We have the following prefixes that are also suffix:

  • “ab”
  • “abab”
  • “ababab”
  • “ababababab”

Approach 1: Brute Force

One obvious approach is that for every prefix of the string, we can check if there exists any suffix that is the same as the prefix. If true, we can output the length of the current string.

We can do so by maintaining a temporary string and for each iteration of the input string, we can add a character to the temporary string so that it will form the prefix and for each prefix, we can check if it exists as a suffix or not.

Code

#include <iostream>
#include <bits/stdc++.h>
using namespace std;

void countSamePrefixSuffix(string s)
{
       int n = s.length();
    // Stores the temporary prefix string
    string prefix = "";

    // Traverse the string S
    for (int i = 0; i < n - 1; i++)
    {

        // Add the current character
        // to the prefix string
        prefix.push_back(s[i]);

        // Store the suffix string of same length as prefix
        string suffix = s.substr(n - 1 - i, n - 1);

        // Check if prefix equals suffix
        if (prefix == suffix)
        {
            cout << prefix.size() << " ";
        }
    }
}

// Driver Code
int main()
{
    string S = "ababababab";
    countSamePrefixSuffix(S);
    return 0;
}

Output

2 4 6 8

Complexity Analysis

Time Complexity: O(N2)

Because for each iteration of the prefix, we also have additional work of creating a suffix of the same length as the prefix. That’s why the overall overhead adds up to O(N2) complexity.

Space Complexity: O(N)

Because at the end of the iteration, we would have a prefix string of length(N-1).

Approach 2: Hashing

In the naive approach, our time complexity increased because, for each prefix, we need to create a suffix of the same length. We can improve upon this extra overhead by maintaining a hashmap of prefix strings. Thus we can optimize the naive approach by first storing all the prefixes in a hashmap and then iterating over all suffixes and checking if the suffix is already present in the hashmap or not.

Rather than creating a Hashmap of strings, we can create a hashmap of a queue. This is because while creating suffix, we can improve efficiency by using a queue of characters rather than a string because when we will try to match with the prefix, we will first need to reverse the original suffix since when we iterate from the back, it will be in the reverse order. So, it might become inefficient if we use string and not queue.

Code

#include <iostream>
#include <bits/stdc++.h>
using namespace std;

void countSamePrefixSuffix(string s)
{
       int n = s.length();
    // HashMap to store the prefixes of the string
    map<queue<char>, int> count;
    // Iterate in the range [0, n - 2]
    queue<char> prefix, suffix;
    for (int i = 0; i < n - 1; i++)
    {

        // Add the current character to the prefix and suffix
        prefix.push(s[i]);
        suffix.push(s[i]);

        // Mark the prefix as 1 in the HashMap
        count[prefix] = 1;
    }
    suffix.push(s[n - 1]);
    //Now check for each suffix
    for (int i = 0; i < n - 1; i++)
    {

        // Remove the character from
        // the front of suffix queue to get the suffix string
        suffix.pop();

        // Check if the suffix is
        // present in HashMap or not
        if (count[suffix] == 1)
        {
            cout << suffix.size() << " ";
        }
    }
}

// Driver Code
int main()
{
    string S = "ababababab";
    int N = S.size();
    countSamePrefixSuffix(S);

    return 0;
}

Output:

8 6 4 2

Complexity Analysis

Time Complexity: O(N*logN)

Since we avoided extra work for creating suffix at each iteration of the prefix, we are just left with two loops that iterate over the length of the string.

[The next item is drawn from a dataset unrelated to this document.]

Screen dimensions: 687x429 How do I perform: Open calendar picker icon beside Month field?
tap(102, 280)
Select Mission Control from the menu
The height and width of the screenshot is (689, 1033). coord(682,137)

Thus O(N) + O(N) = 2*O(N) =O(N)

Also storing and accessing elements in a map have an overhead of log(N) time complexity when the map contains N elements. So for N iterations, the time complexity for the map is O(N*logN). Therefore total complexity leads to :

O(N) + O(N*logN)=O(N*logN)

Space Complexity: O(N)

Since we are using a queue that could store up to N characters.

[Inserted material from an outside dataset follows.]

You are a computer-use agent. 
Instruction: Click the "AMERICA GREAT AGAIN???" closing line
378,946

Frequently Asked Questions

  1. What is the time complexity of push() and pop() operations in the queue?
    In a queue, the complexity of push(), and pop() operations depends upon the implementation of the queue. For the inbuilt STL queue, the complexity of push(), and pop(), both are O(1).
     
  2. What is a map is in C++ STL?
    Maps are associative containers for storing items in a mapped manner. Each element has a mapped value and a key value. The key values of the two mapped values cannot be the same.
     
  3. What is the complexity of operations in a map?
    A map in c++ STL is implemented using highly balanced binary search trees like Red-Black Trees or AVL Trees. So most of the operations take O(log N) time.

Key Takeaways

A map provides quick access to the value by utilizing the key. This property comes in handy when creating any type of index or reference. Second, the map assures that a key is unique across the whole data structure, which is a great way to avoid data duplication.

String and application of various data structures on strings are the most critical technical and coding interviews concepts.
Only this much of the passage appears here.